■ Instruction
Work out how many lines of the records contain the string "text", treating uppercase and lowercase as different, and give only that number.

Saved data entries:
● ● ●

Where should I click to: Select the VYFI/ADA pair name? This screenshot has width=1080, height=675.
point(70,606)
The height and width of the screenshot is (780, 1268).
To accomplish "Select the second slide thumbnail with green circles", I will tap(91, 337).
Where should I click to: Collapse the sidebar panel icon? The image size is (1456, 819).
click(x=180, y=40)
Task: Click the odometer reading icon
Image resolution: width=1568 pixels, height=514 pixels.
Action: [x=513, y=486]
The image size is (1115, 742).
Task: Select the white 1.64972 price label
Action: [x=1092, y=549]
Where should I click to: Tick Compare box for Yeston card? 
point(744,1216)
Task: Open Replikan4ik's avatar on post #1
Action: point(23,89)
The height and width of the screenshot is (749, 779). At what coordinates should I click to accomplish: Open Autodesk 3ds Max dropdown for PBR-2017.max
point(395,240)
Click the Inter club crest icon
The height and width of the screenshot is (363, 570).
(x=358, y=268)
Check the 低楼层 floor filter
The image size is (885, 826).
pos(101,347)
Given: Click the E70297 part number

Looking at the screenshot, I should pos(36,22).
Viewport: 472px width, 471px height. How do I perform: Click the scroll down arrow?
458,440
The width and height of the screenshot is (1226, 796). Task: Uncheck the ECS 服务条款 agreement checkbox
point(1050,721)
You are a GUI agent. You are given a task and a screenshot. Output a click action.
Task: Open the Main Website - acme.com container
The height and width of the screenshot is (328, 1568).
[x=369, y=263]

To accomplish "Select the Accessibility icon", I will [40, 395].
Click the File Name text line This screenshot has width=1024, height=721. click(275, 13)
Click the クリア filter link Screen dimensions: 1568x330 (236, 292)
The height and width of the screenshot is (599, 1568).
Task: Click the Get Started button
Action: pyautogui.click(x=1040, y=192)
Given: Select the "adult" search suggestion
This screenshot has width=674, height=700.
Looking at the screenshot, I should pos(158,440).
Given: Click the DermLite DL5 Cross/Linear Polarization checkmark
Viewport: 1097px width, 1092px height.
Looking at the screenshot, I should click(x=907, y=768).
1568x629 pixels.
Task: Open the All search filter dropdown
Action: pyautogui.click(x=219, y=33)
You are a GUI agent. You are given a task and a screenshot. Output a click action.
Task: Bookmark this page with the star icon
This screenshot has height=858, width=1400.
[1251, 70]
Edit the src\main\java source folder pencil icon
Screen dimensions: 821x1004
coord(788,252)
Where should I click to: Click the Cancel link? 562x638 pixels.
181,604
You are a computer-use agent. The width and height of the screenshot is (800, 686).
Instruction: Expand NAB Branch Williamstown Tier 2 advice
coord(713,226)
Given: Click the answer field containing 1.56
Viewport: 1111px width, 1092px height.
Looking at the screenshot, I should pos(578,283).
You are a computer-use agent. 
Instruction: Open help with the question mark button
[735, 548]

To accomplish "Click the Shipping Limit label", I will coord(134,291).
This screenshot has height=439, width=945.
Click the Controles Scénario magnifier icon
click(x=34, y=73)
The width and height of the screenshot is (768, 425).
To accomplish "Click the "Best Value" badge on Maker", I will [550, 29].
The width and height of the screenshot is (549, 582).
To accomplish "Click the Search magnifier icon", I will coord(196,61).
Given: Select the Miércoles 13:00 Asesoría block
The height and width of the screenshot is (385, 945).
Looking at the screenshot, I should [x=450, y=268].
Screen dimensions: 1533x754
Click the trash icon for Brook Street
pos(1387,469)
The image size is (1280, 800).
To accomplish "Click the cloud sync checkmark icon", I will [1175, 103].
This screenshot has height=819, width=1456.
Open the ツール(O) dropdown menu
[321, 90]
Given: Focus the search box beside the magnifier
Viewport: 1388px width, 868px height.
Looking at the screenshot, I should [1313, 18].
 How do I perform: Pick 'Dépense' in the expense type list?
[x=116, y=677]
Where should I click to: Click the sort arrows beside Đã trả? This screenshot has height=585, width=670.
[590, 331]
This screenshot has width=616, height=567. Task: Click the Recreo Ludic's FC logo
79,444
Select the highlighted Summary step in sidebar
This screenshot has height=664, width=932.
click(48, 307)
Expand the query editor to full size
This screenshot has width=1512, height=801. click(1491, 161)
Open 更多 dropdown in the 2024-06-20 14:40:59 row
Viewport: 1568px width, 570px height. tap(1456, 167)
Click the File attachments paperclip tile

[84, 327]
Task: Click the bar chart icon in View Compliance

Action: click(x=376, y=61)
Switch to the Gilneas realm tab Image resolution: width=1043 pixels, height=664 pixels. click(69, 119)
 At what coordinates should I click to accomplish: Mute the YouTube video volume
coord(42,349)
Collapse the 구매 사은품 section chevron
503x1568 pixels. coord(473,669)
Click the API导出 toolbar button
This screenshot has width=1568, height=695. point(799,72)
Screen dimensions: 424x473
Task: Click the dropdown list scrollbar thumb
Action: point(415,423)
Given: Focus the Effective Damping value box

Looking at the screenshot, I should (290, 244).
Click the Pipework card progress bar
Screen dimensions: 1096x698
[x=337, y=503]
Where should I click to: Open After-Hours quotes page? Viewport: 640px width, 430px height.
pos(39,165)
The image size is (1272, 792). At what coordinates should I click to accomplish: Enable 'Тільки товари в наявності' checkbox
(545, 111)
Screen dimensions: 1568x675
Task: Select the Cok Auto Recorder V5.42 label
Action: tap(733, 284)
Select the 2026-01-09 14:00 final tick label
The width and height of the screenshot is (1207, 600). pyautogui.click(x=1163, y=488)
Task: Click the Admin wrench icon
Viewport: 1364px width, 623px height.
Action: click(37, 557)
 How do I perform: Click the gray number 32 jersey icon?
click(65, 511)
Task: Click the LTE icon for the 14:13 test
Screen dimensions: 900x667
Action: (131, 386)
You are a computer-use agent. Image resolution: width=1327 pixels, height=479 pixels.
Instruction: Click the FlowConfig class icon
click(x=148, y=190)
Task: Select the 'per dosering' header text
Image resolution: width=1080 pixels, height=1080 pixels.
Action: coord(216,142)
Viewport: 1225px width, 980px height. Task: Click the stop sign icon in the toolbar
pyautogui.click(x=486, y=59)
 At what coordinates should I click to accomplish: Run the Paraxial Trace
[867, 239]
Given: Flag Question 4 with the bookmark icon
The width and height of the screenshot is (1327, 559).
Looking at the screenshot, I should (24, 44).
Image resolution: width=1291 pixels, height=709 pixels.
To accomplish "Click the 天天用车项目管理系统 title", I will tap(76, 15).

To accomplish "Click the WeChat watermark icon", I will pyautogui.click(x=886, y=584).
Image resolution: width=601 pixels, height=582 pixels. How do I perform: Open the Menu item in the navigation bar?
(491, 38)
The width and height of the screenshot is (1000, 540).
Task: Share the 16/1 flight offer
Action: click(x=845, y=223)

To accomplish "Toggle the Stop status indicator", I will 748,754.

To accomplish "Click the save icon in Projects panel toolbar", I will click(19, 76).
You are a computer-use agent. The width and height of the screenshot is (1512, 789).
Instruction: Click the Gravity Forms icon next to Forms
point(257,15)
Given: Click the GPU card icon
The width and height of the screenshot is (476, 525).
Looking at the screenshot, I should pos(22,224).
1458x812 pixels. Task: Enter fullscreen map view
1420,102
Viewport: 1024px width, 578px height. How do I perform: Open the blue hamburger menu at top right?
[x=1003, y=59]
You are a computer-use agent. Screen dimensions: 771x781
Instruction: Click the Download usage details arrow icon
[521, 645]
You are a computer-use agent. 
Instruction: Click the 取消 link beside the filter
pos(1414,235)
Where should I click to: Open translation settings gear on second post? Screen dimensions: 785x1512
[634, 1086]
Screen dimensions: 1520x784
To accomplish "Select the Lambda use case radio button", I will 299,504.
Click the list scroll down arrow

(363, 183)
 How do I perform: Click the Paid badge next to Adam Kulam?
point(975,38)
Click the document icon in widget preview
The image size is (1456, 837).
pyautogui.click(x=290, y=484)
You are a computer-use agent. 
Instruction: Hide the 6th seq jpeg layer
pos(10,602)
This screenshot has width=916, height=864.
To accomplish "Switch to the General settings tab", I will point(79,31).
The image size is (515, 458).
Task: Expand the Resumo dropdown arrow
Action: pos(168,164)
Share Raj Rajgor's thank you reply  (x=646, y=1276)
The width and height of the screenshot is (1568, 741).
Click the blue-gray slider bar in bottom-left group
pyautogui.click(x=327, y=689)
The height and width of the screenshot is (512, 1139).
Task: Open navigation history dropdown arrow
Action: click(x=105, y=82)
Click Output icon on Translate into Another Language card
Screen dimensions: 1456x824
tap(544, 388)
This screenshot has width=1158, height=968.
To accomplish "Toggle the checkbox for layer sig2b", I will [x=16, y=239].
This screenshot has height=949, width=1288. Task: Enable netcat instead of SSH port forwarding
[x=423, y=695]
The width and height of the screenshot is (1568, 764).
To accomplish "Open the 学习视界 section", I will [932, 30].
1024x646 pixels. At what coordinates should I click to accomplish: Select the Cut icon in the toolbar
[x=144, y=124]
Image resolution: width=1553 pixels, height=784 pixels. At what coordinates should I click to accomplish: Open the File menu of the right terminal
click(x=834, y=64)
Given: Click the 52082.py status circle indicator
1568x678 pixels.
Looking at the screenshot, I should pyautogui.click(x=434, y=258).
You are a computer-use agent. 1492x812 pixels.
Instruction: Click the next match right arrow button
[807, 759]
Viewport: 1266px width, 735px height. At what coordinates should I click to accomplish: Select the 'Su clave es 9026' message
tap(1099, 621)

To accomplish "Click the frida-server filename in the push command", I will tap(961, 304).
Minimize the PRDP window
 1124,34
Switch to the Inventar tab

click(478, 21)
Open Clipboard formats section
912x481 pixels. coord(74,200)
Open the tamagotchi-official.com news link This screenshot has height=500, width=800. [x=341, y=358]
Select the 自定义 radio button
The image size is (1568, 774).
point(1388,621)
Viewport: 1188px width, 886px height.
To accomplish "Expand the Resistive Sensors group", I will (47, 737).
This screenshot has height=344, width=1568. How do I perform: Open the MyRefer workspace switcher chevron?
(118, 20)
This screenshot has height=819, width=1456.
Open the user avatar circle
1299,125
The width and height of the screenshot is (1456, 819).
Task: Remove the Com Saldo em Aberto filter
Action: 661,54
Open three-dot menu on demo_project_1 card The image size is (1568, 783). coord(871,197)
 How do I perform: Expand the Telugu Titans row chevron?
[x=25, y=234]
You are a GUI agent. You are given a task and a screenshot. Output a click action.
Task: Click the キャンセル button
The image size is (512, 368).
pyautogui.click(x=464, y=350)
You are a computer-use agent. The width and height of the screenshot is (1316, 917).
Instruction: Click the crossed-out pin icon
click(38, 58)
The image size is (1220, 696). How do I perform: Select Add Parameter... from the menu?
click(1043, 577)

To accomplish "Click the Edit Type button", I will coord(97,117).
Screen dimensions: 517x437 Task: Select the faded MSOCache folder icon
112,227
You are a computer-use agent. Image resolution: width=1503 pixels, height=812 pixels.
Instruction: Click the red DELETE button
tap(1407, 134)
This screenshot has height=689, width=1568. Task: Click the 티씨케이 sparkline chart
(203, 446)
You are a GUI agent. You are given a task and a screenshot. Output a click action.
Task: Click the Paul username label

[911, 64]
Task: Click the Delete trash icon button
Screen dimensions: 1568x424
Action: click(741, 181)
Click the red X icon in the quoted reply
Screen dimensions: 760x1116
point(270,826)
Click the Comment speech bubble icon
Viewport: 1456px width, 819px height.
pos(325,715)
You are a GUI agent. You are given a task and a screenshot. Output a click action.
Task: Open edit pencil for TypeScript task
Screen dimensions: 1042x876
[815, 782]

● ● ●

■ Final answer
2